Senior Democrats want audit of nuclear warhead plan

WASHINGTON _ The two most senior House Democrats who oversee the U.S. nuclear arsenal want an audit of the cost of and justification for modernizing certain nuclear warheads.

Adam Smith of Washington, ranking member on the Armed Services Committee, and Marcy Kaptur of Ohio, ranking member on the Appropriations Subcommittee on Energy and Water, questioned "the affordability and need" for so-called interoperable warheads in a letter to Gene Dodaro, who heads the Government Accountability Office, Congress' watchdog.

"We are concerned there is a lack of detailed analysis or clear need for this program, including continuing uncertainty about the reason for developing and producing a new warhead and the funding costs that could detract from key programs needed to sustain the rest of the nuclear enterprise," Smith and Kaptur wrote to GAO's Dodaro.

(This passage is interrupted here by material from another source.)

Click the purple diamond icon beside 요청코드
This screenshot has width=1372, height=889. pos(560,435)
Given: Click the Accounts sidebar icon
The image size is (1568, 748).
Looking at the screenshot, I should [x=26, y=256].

The March 21 letter is the latest sign that the fiercest defense budget debate of the Trump administration is likely to surround modernizing America's atomic weapons. The planned upgrades would cost more than $1 trillion to acquire and operate, by some estimates, and Trump has advocated expanding U.S. atomic firepower further still.

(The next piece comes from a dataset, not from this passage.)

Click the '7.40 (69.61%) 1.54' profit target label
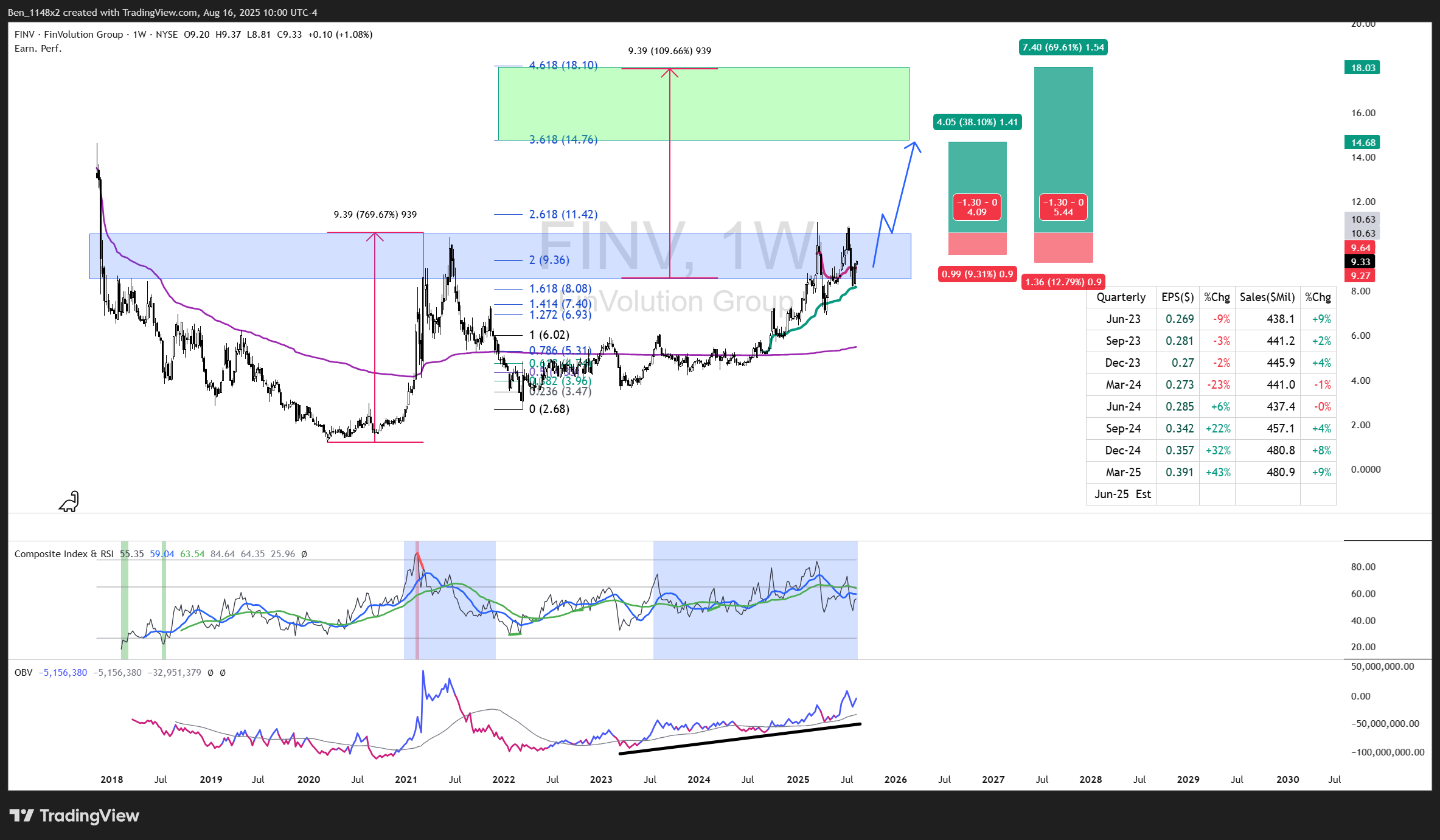1440x840 pixels. tap(1063, 47)
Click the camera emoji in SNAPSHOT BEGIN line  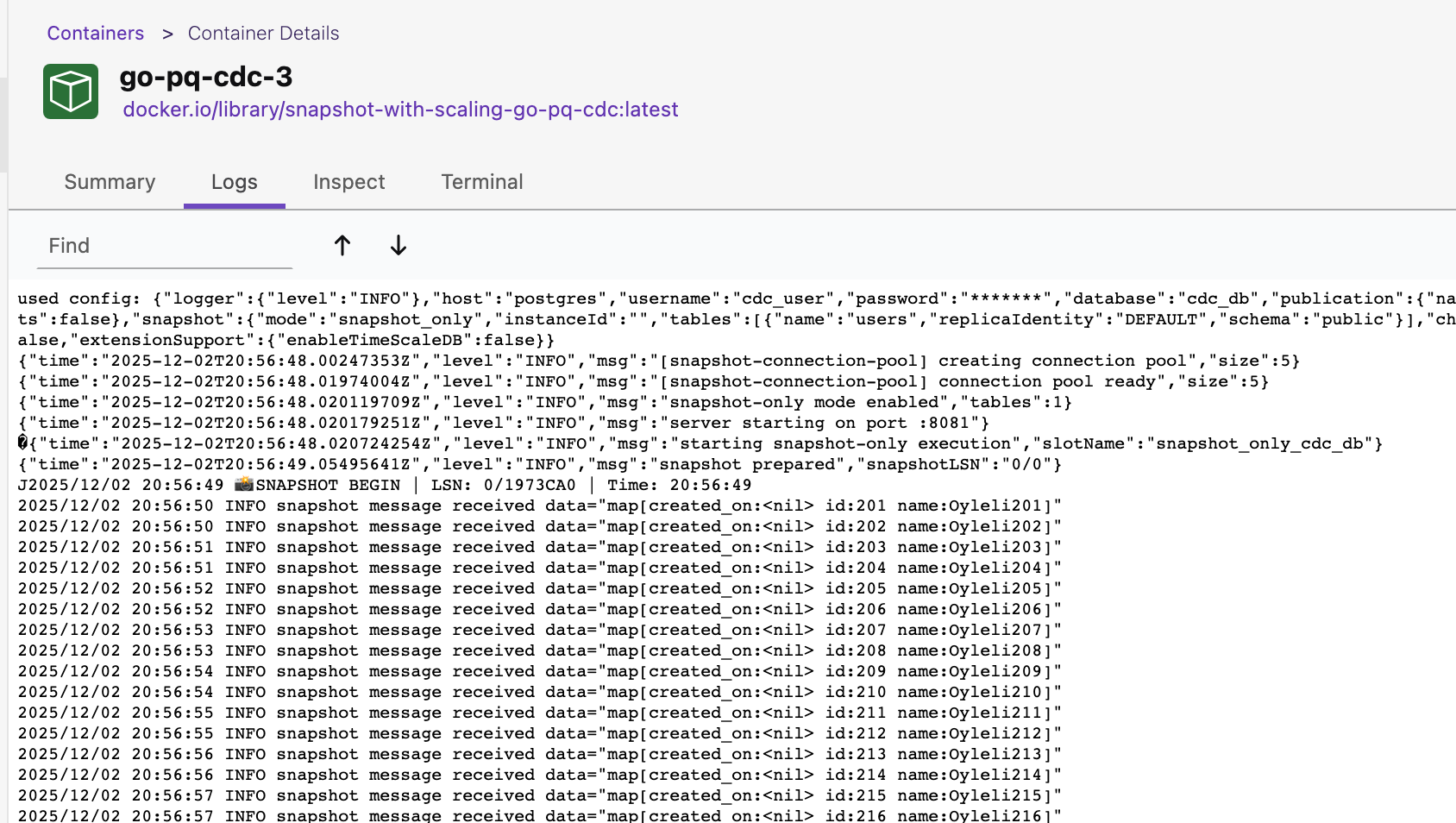tap(244, 485)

The modernization plan Trump inherited includes new submarines, bombers and missiles. It also includes developing five new types of warheads to replace the seven different varieties in service.

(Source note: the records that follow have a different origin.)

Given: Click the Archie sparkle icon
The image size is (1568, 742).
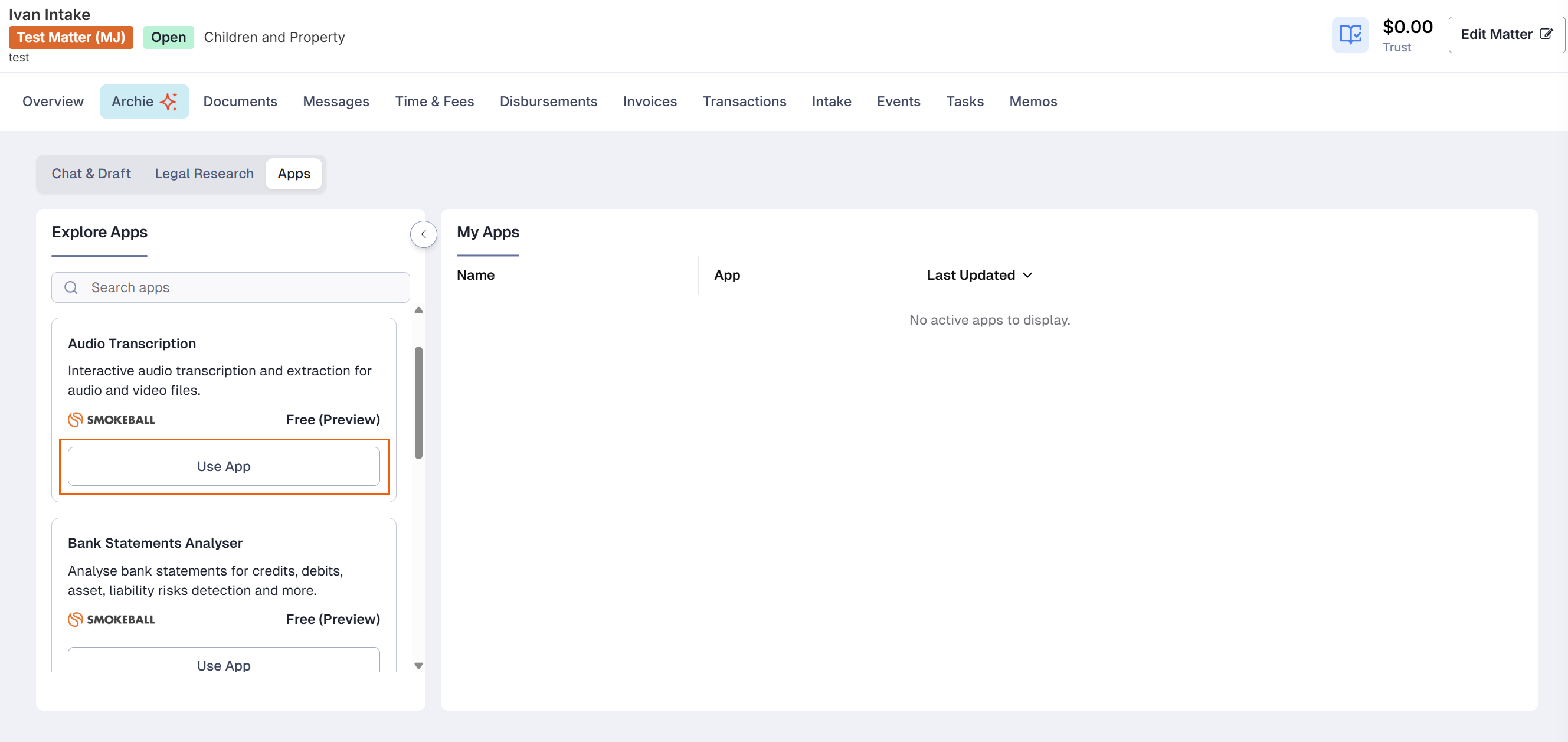Looking at the screenshot, I should click(169, 102).
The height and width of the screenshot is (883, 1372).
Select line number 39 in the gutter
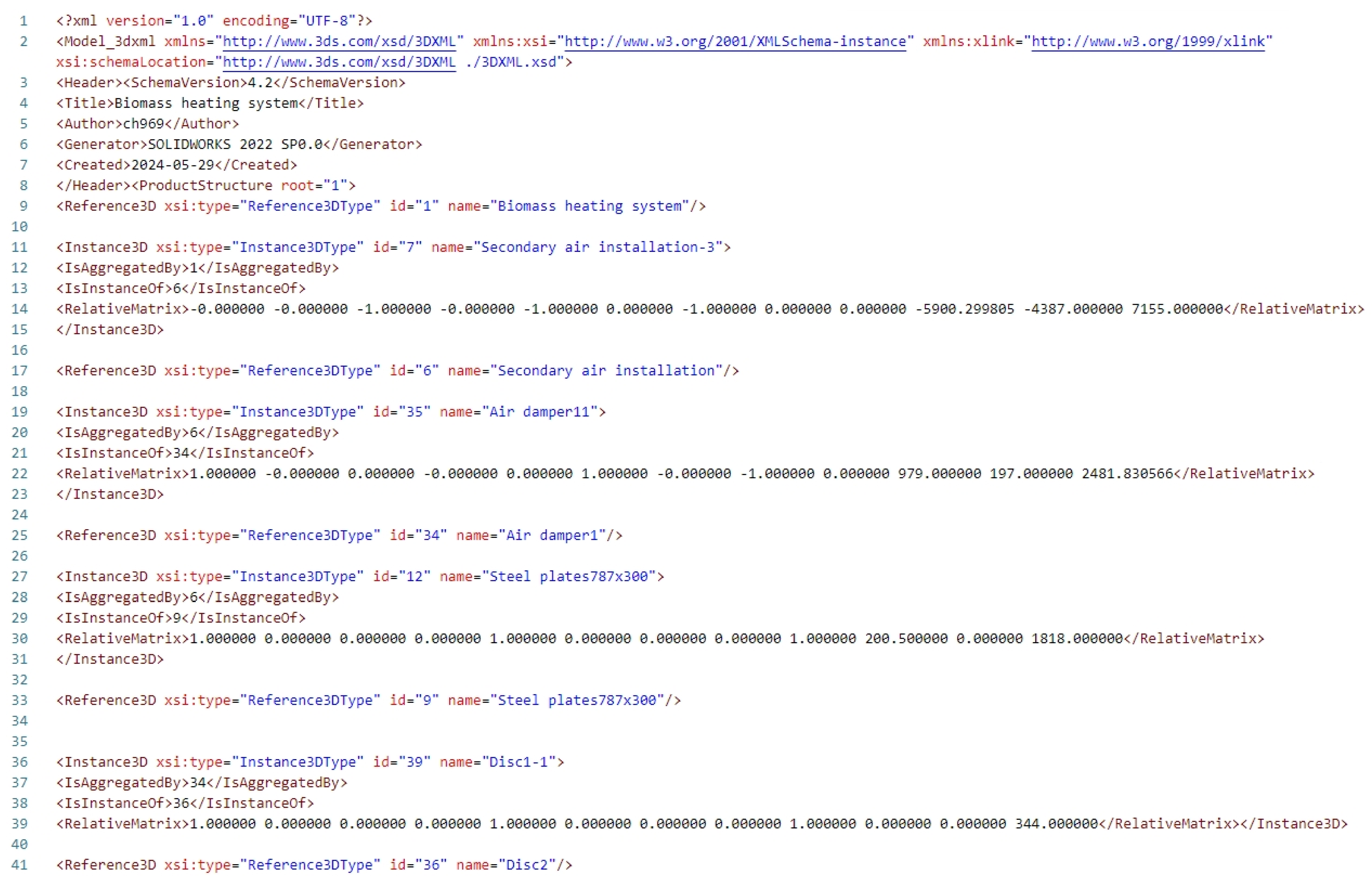(19, 824)
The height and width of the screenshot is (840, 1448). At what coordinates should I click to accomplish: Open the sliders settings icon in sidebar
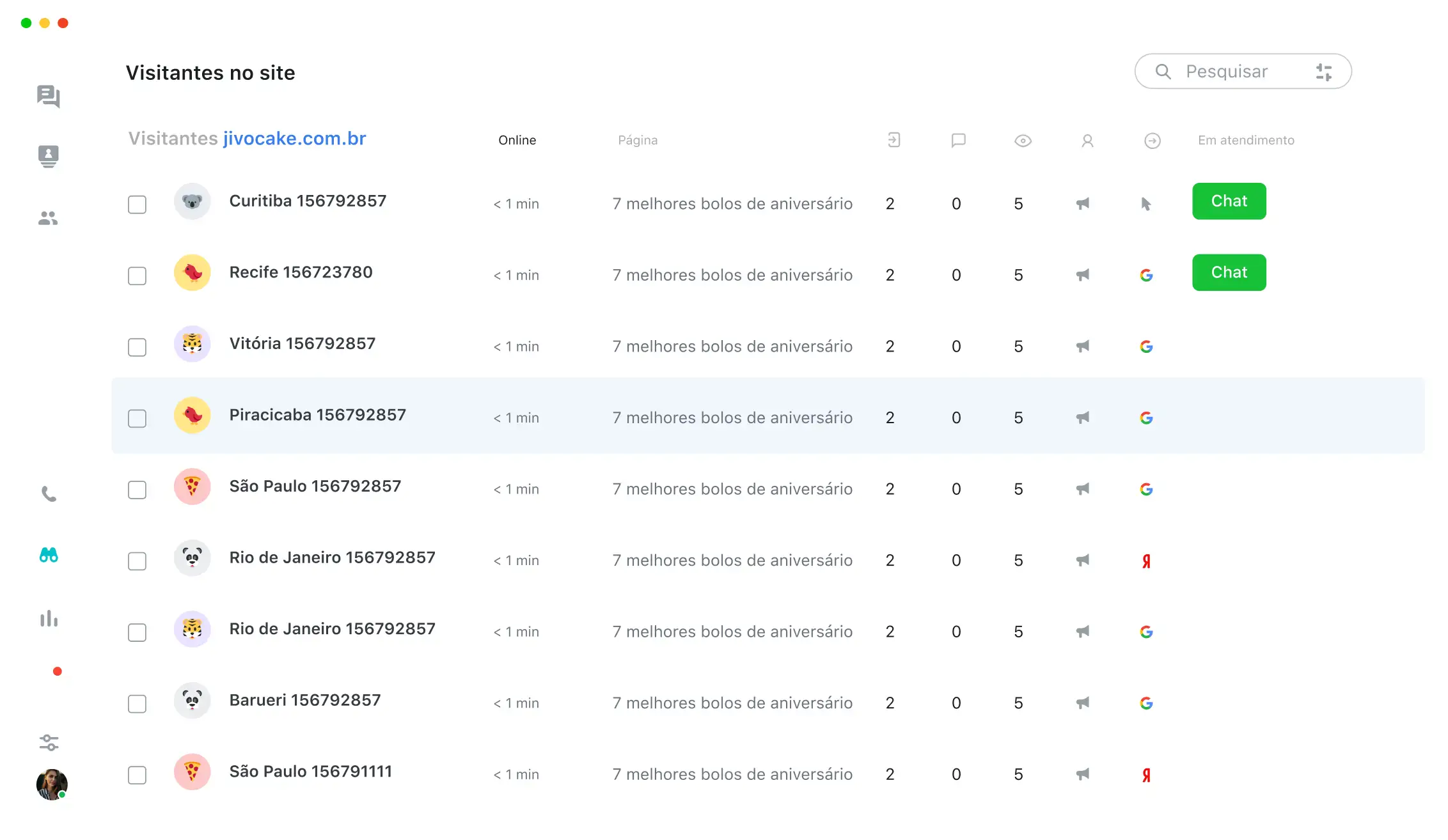pyautogui.click(x=49, y=742)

The new warhead plan is to develop three types that can be used on both submarine-launched and ground-launched missiles, as well as two other models that can be delivered via bombs or cruise missiles.

Just the three types of interoperable warheads for ballistic missiles could cost scores of billions of dollars to acquire, experts have said.

Smith and Kaptur question the need for them. The Navy has just upgraded a submarine-launched warhead, they wrote in the letter, and they suggest the Air Force could extend the lives of its warheads. Plus, the justification for the program has shifted, they said, and now includes the argument that the upgrades are needed to sustain skills in the nuclear workforce.

The lawmakers want the GAO to examine "as soon as possible" the need for these warheads and what alternative acquisition approaches might be available.